".....I have been so supported by all of you and I want to thank you for the undying support and comfort you have given me through this time. I believe it has a lot to do with my sunny outlook on closing the shop. I initially thought closing it indicated my failure, a total catastrophe. I don't see it like that at all now. I see it as my stepping stone; As my way to move forward because I couldn't focus or work hard enough to get enough done, so I was just treading water. Now I feel like I can make product - produce, produce, produce -- - if I need to... and right now, my wholesale customers, including the new ones, are needing the product they have asked for, so I better get moving and mix up the goods!
Thank you and hugs to you.
I was sitting and talking to my mother the other night and had a realization that you all are really a large part of my support network. I have my family and a couple of very close friends, but every time I get online, I feel support. My mother chimed in and said, "and admiration!" But that's not what fills me. You coming here and reading, commenting and being part of my little community and sharing your lives with me... well, that is huge for me. That has touched me.

[Dataset content]:
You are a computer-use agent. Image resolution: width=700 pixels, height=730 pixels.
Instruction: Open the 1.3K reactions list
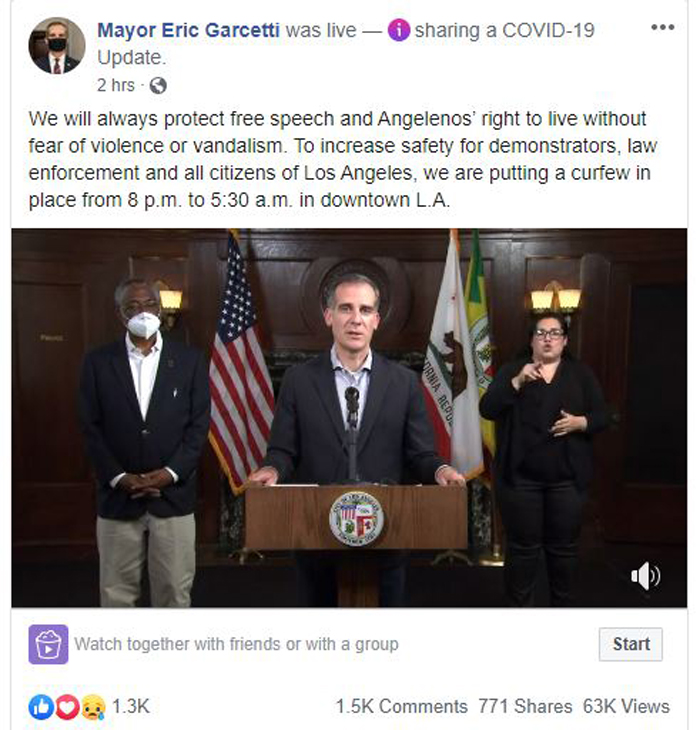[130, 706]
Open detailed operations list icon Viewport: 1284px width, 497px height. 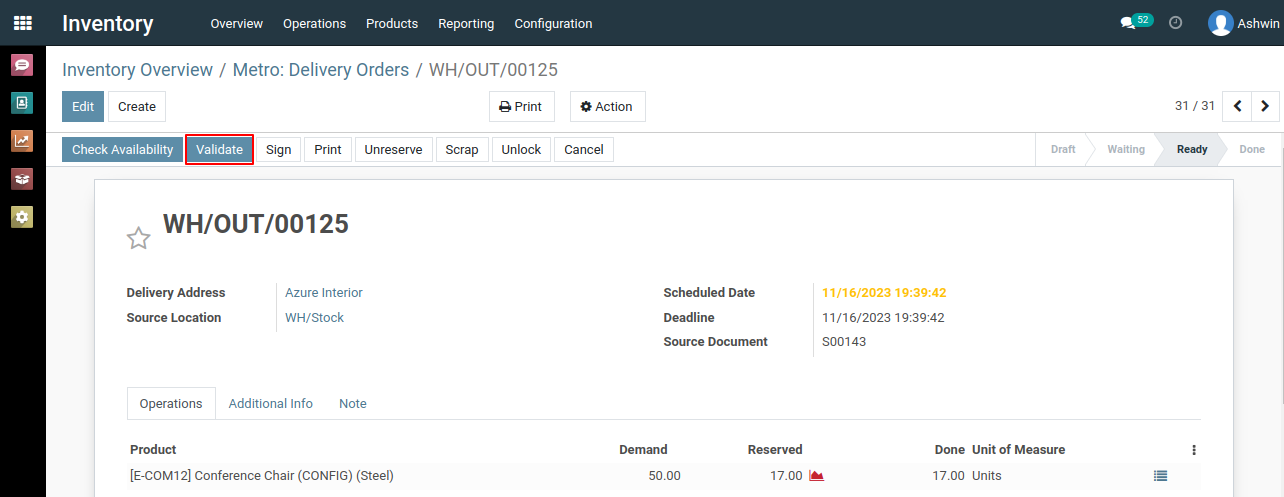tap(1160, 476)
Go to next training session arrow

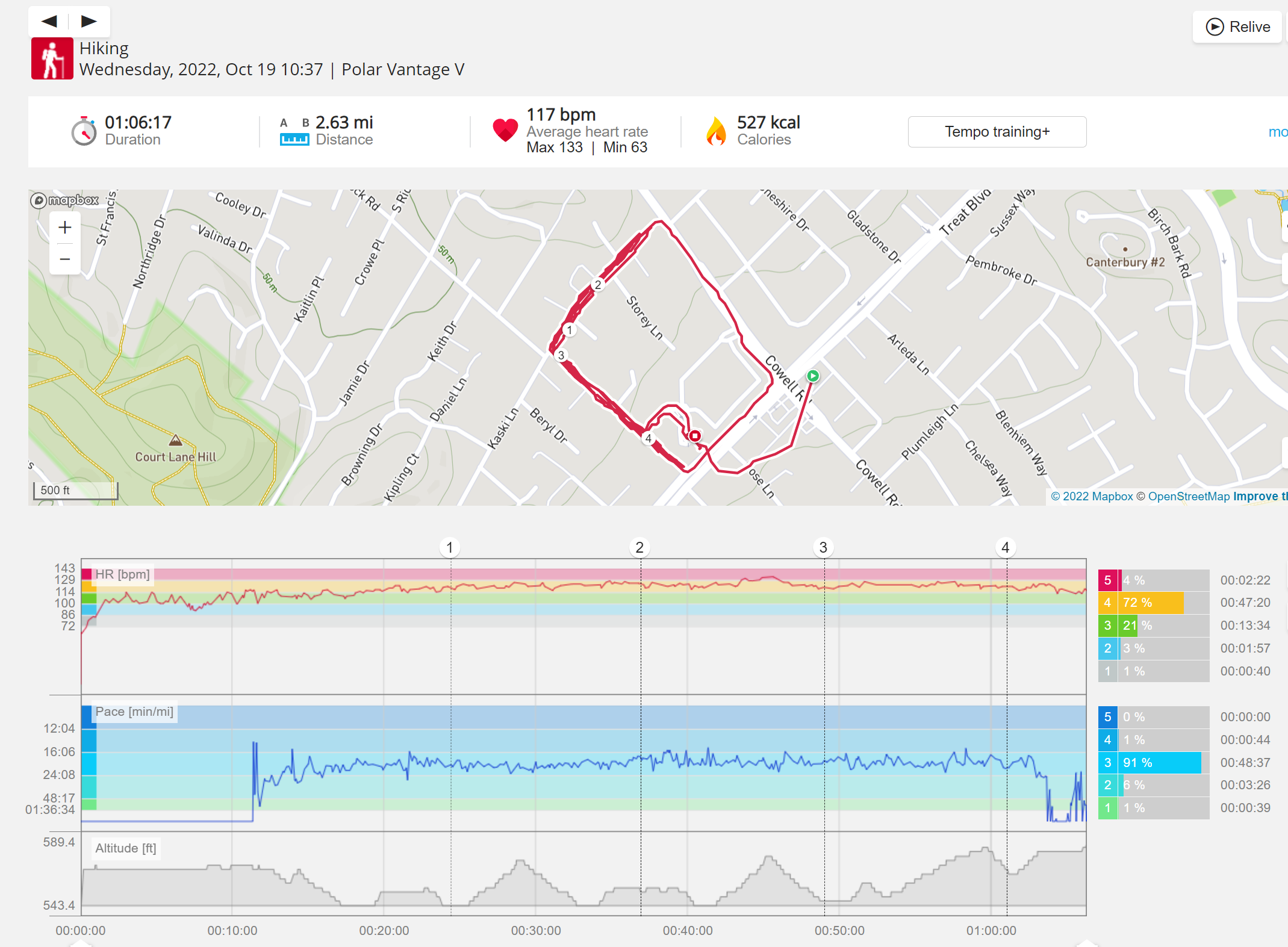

[Activity list]:
1: In the post about closing the shop, list the things readers do that the writer, in the last paragraph, calls huge.
2: Do these statements agree with the post about closing the shop? Answer yes or no for each and quote the words that decide it.
(a) At first the writer considered closing the shop a failure.
(b) The writer says admiration is what fills them.
(c) The writer's wholesale customers no longer want any product.
3: Write the next part of the post about closing the shop, starting after its final sentence.

[Answers for this exercise]:
1:
- coming here
- reading
- commenting
- being part of my little community
- sharing your lives with me

2:
(a) Yes: "I initially thought closing it indicated my failure, a total catastrophe."
(b) No: "But that's not what fills me."
(c) No: "my wholesale customers, including the new ones, are needing the product they have asked for"

3:
I have had a medically bumpy year and chronic pain is an isolating experience if you haven't experienced it long term. The outpouring of love and concern made me feel so alive and loved. I can not tell you the amount of warmth I felt from you. It was surprising and wonderful. I think this blog was some type of a life line for me. It gave me the pleasure of looking for gorgeous soap and gave me the distraction of having a mission to bring it to you.
I just can't believe it took me this long to realize it.